**Activity list**:
1 > Output the part of the piece on female MCs and Hillary Clinton starting with "Its the same" and going on through "which is unfortunate.".
2 > Please list every person the piece on female MCs and Hillary Clinton mentions by name.

**Reading passage**:
══════

Its the same thing that is going on with Hillary Clinton, her current run for the presidency mirrors the issues that female MCs have been going through ever since someone first decided to plug a sound system into a light pole. Even though I'm an Obama guy thus far, it was sort of painful watching Mrs. Clinton's mannerisms during the Democratic debate this past week - you could see her unfortunately working from a script in her head, trying to act a certain way according to how the public would want a female candidate to act. Against her better judgment and her qualifications, I'm sure that she was told only to look forceful during national security topics, because consistently acting that way might turn off potential voters based on her gender - which is unfortunate.
The same way it's been unfortunate to see female MC after female MC feel the need to either dumb down their lyrics, sex it up for the mindless masses, or both over the years. I'm not particularly a fan of Da Brat, but remember that cringeworthy period in her career when she tried to come across like a sultry sex kitten? (That seemed as natural as an oral bowel movement.) The recent "sexification" of Remy Ma, people love that shit but I always felt that "Roughneck" was MC Lyte dumbing herself down as well - theres a million examples of women feeling the need to cave to a knuckle-dragging record consumer. Listen, I understand the whole "they have to eat" argument, I really do - I just wish that our nation didn't consist of a bunch of low-self esteem having bottom feeders, men unable to deal with strong and aggressive women because it would remind them of their already unimpressive penis. All of us men out here have to collectively grow a pair, for Kelly's sake, for the future state of women in Hip Hop, even for Hillary's sake - if Mrs. Clinton indeed becomes our 44th president, she should be able to be tough as nails and not give a shit about how it looks to a bunch of emasculated assholes.

══════

**Raw data**:
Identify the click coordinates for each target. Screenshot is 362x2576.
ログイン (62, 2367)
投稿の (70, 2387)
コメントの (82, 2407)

══════

**Answers for the exercise**:
1 >
Its the same thing that is going on with Hillary Clinton, her current run for the presidency mirrors the issues that female MCs have been going through ever since someone first decided to plug a sound system into a light pole. Even though I'm an Obama guy thus far, it was sort of painful watching Mrs. Clinton's mannerisms during the Democratic debate this past week - you could see her unfortunately working from a script in her head, trying to act a certain way according to how the public would want a female candidate to act. Against her better judgment and her qualifications, I'm sure that she was told only to look forceful during national security topics, because consistently acting that way might turn off potential voters based on her gender - which is unfortunate.

2 >
Hillary Clinton
Obama
Da Brat
Remy Ma
MC Lyte
Kelly